TASK DIRECTIONS
Once you have found the line with "You are a computer-use" in the records below, retype it and every line after it to the end exactly, with no pictures and nothing more.
= Beginning of Section =
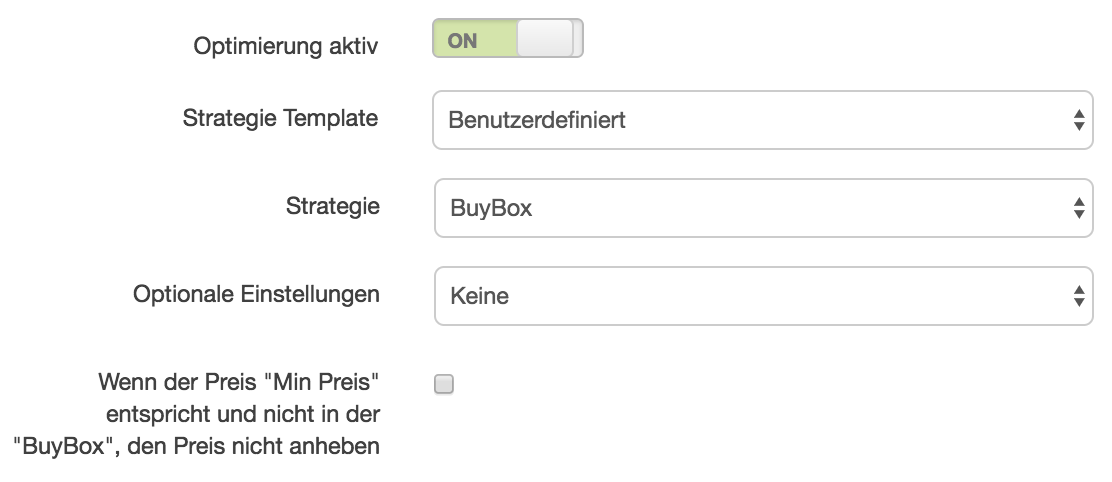Click the 'Optionale Einstellungen' label

(x=256, y=294)
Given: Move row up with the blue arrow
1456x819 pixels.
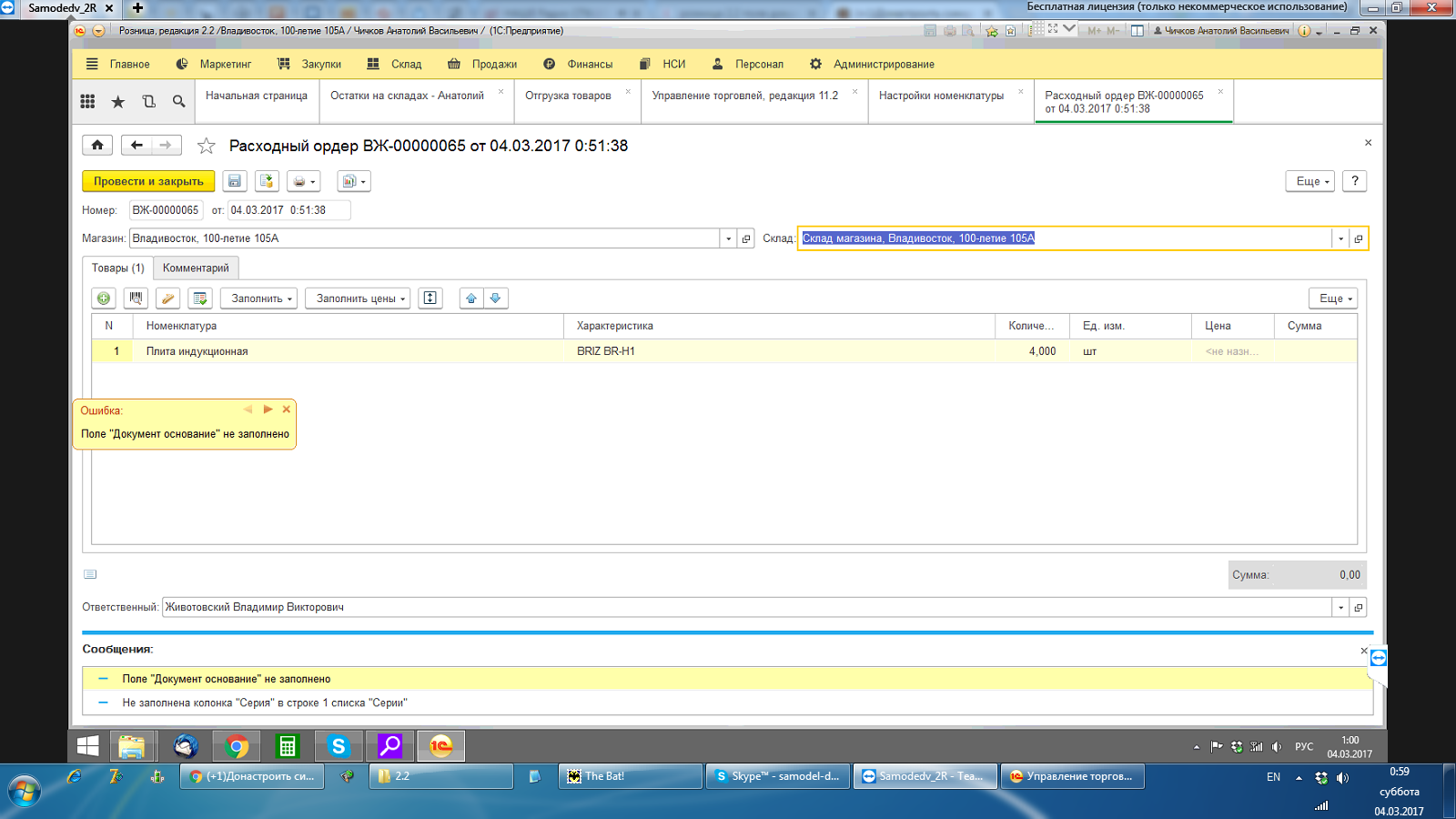Looking at the screenshot, I should (x=471, y=298).
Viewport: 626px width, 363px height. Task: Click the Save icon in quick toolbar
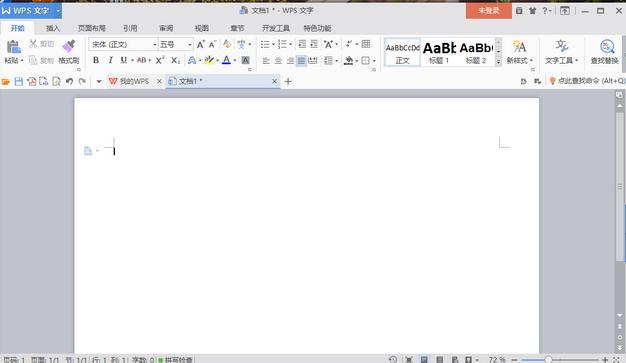[18, 81]
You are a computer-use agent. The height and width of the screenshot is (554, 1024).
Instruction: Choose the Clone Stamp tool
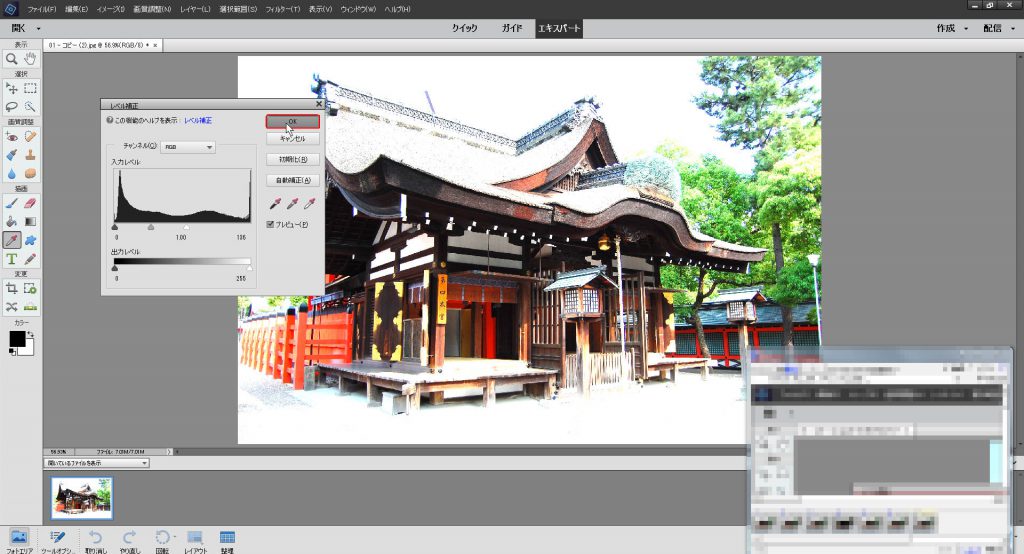(x=30, y=155)
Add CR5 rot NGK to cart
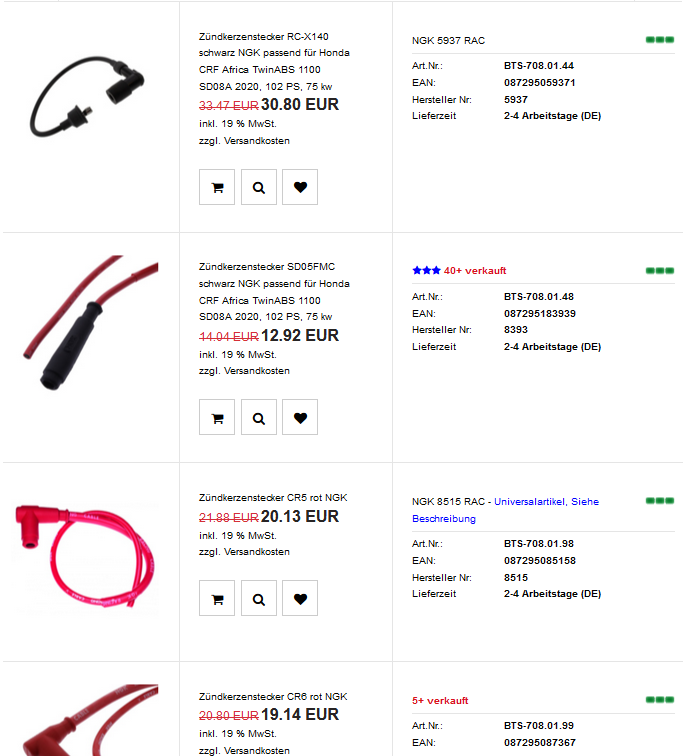Viewport: 698px width, 756px height. [x=217, y=598]
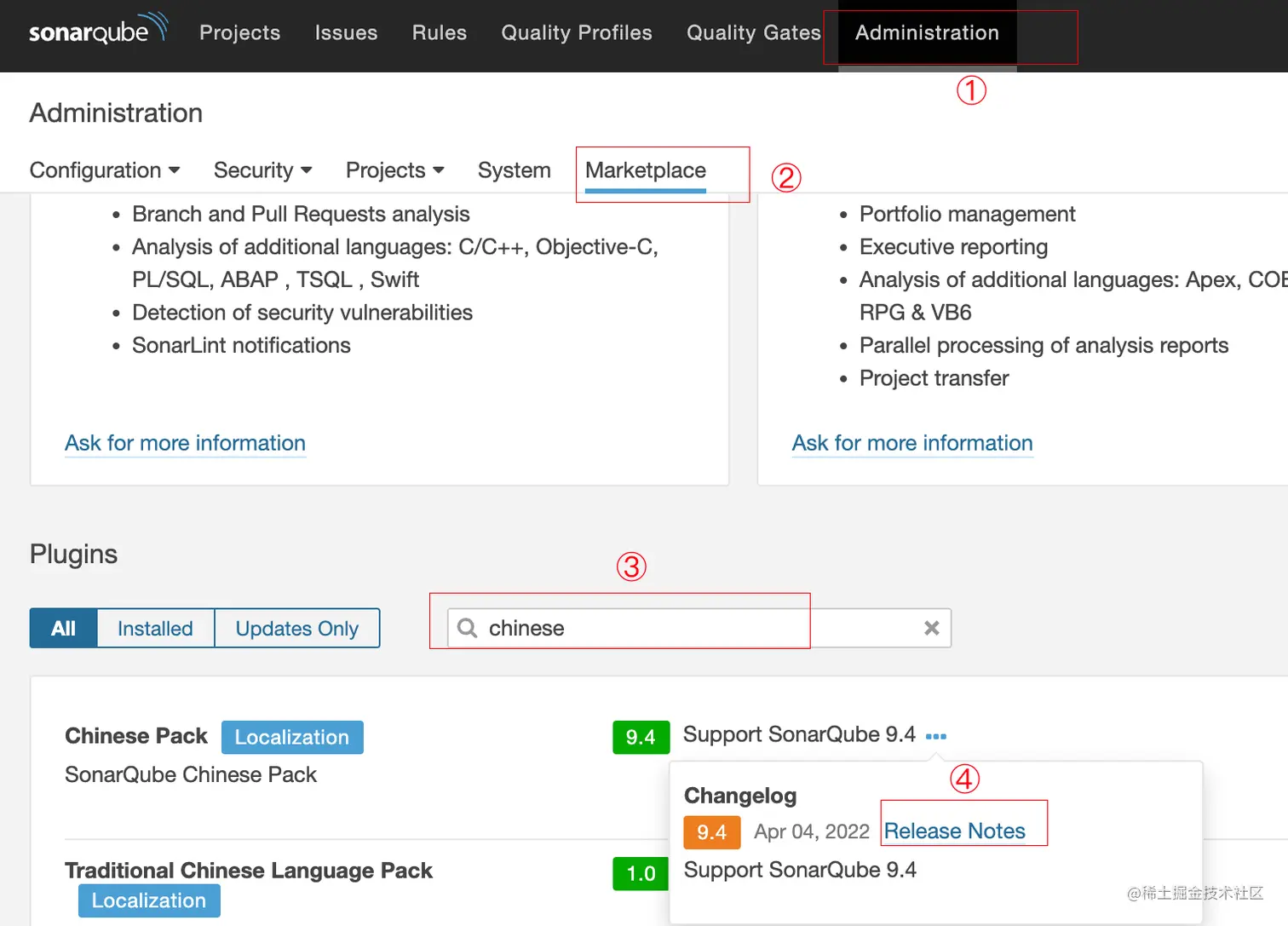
= End of Section =
TASK SOLUTION
You are a computer-use agent. The height and width of the screenshot is (554, 1024).
Instruction: Choose the Clone Stamp tool
(x=30, y=155)
Add CR5 rot NGK to cart
Viewport: 698px width, 756px height. [x=217, y=598]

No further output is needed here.